Say one thing for Logen Ninefingers, say he’s a fighter.
Joe Abercrombie, Before They Are Hanged.
Ah, to be strong of limb, firm of body. To be wrapped in a thick armour of vascular flesh. To slash, hammer, or stab all before you. To be mighty. To be a fighter!
This article elaborates on the design for my generalised fighter class for Three Meet, The Mighty. I'm designing Three Meet as a low-powered 5E hack, and wanted to make lower-levels more interesting. In this case, by giving all players interesting subclass choices at 1st level.
Subclass: Defender
For The Mighty, I'm using the 5E fighter class as a base, and looking for some obvious seams there. The objective is to re-work the fighter into a more generalised class, and create at least one subclass.

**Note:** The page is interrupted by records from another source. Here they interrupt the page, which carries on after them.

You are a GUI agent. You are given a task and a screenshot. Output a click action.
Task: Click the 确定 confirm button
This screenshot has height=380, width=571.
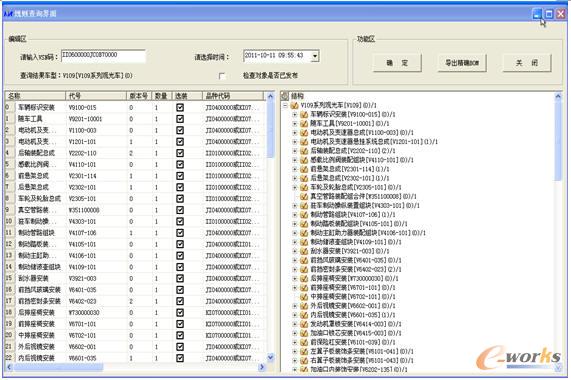397,63
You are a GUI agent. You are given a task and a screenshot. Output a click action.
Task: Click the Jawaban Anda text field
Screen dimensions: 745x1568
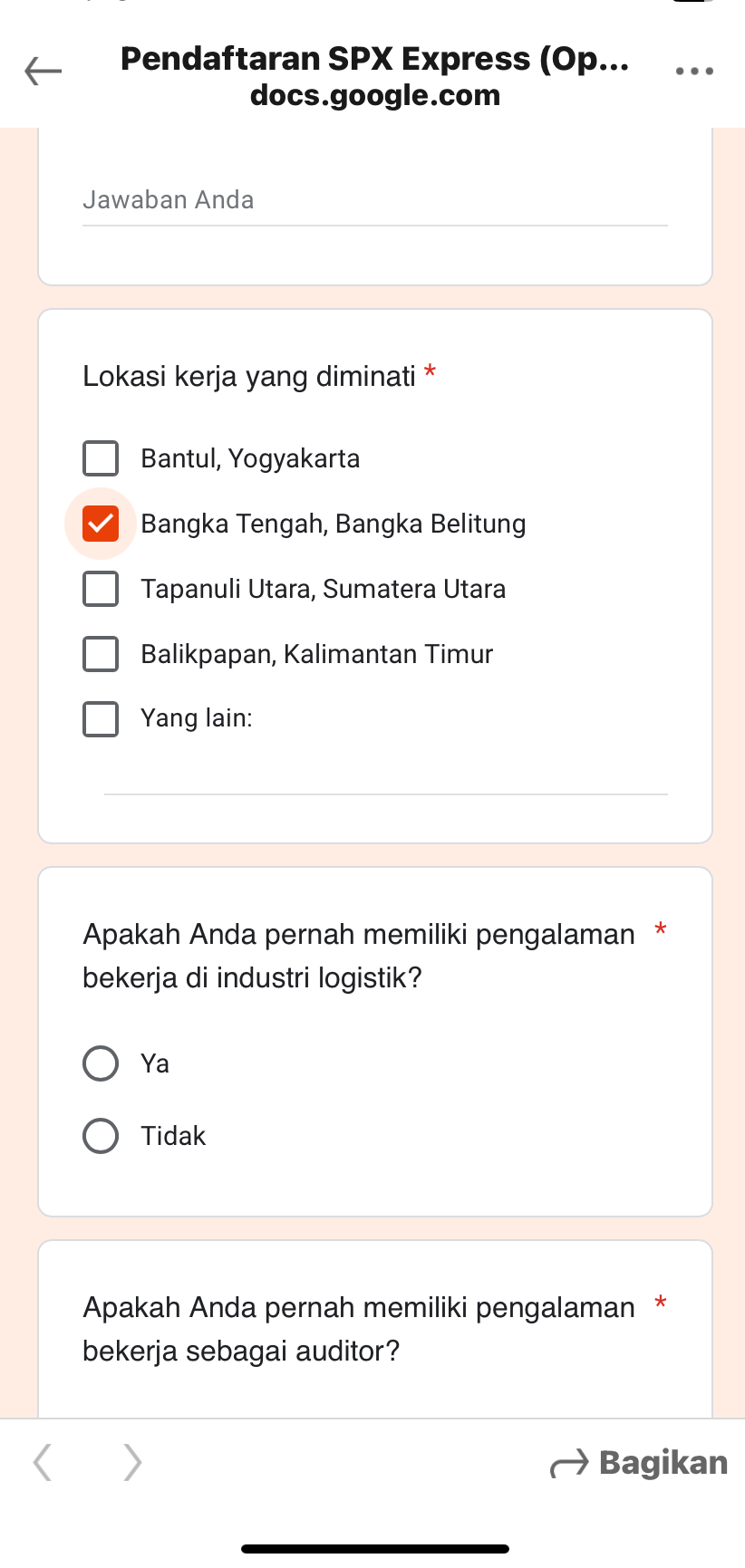[x=374, y=201]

I offered my players several prototypes subclasses, including the Brawler (specialising in unarmed combat), and the Berserker (a barbarian-like subclass). In the end, they went with the Defender which specialises in protecting allies.
Fighting Style
An easy win is to cleave off the 1st level fighting styles. Trivially, each style could work as the basis for a new subclass. Dueling for a Dueller subclass, etc. In this case, I will be using the Protection fighting style for the Defender.
Second Wind
Second Wind is a 1st-level Fight, short-rest feature that allows you to regain 1d10 hit points (plus your level). It’s pretty useful and powerful on its own, but I wanted more choice here.
My first real design is to have a Second Wind-like option for all the Mighty subclasses. Similar to the cleric’s Channel Divinity feature, that gives you a spell-like slot that you can spend on other abilities.
I’m calling this feature Surge, and these abilities Surges.
The Defender subclass gives you the Block surge: you can use your Reaction to reduce the damage from an attack that targets an ally by 1d10 Damage.
I'm not sure this Surge design will work for all potential subclasses. For the prototype Berserker subclass, I created a Rage Surge, based off the barbarian's Rage feature. I'm uncertain this balances with Second Wind: barbarian rage gives a lot of bonuses, including a hefty resistance to all non-magical, weapon damage.
Summary
So far, my players seem to be enjoying the Defender. The appeal is the ability to intercept attacks against weaker allies. This has lots of interesting flavour potential. The block surge is yet to be used in anger, though. My instinct is that it will feel powerful for a Defender, but might be too similar to the Protection fighting style. The true test will be whether my players will use it more often than the second wind surge.